= Na Li =

Chinese-American control theorist

Na (Lina) Li (黎娜) is a Chinese and American electrical engineer and applied mathematician, the Winokur Family Professor of Electrical Engineering and Applied Mathematics in the Harvard John A. Paulson School of Engineering and Applied Sciences at Harvard University. Her research involves control theory, especially as applied to power networks and cyber-physical systems.

==Education and career==
Li received a bachelor's degree in mathematics and applied mathematics in 2007 from Zhejiang University, also including studies as a visiting student in mechanical and aerospace engineering at the University of California, Los Angeles, and learned about control theory there through work with Jeff S. Shamma. She contintued her studies in control and dynamical systems at the California Institute of Technology, where she completed her Ph.D. in 2013. Her dissertation, Distributed optimization in power networks and general multi-agent systems, was jointly advised by John Doyle and Steven H. Low.
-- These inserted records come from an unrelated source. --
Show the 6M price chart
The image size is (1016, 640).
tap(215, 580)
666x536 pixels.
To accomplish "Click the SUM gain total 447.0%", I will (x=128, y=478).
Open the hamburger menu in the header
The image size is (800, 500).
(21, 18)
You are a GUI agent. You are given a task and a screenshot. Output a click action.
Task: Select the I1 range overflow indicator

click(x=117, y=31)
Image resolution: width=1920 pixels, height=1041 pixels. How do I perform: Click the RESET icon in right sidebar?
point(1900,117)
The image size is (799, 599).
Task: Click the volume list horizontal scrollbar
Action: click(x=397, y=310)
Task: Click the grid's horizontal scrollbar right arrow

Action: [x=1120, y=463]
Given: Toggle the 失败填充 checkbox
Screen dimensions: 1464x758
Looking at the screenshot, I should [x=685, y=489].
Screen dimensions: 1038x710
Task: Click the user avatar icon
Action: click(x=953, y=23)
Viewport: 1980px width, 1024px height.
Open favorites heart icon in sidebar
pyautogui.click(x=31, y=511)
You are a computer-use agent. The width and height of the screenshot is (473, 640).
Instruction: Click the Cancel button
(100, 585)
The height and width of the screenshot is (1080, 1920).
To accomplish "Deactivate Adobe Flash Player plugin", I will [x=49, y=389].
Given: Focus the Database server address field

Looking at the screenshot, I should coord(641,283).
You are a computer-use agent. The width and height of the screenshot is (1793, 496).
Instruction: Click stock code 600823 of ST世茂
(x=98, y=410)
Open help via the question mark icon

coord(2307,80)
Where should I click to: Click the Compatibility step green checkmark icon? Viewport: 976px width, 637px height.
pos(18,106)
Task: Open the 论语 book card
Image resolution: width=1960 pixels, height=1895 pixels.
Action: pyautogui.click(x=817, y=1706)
After postdoctoral research at the Massachusetts Institute of Technology, she became an assistant professor of electrical engineering and applied mathematics at Harvard in 2014. She was named as Thomas D. Cabot Associate Professor in 2018, Gordon McKay Professor in 2020, and Winokur Family Professor in 2023. She has also been associated with two startup companies, Singularity Energy Inc. and Elastro Inc.

==Recognition==
Li was the 2019 recipient of the Donald P. Eckman Award of the American Automatic Control Council. From 2020 to 2023 she was a Pavel J. Nowacki Distinguished Lecturer of the International Federation of Automatic Control (IFAC), and she was the 2023 recipient of IFAC's Manfred Thoma Medal. The IEEE Control Systems Society gave her their 2024 Antonio Ruberti Young Researcher Prize, "for fundamental contributions to control, learning, and optimization of cyber-physical systems and application to biomedical and energy systems", and she was named to the 2026 class of IEEE Fellows, "for contributions to control, learning, and optimization and applications to energy and biomedical systems".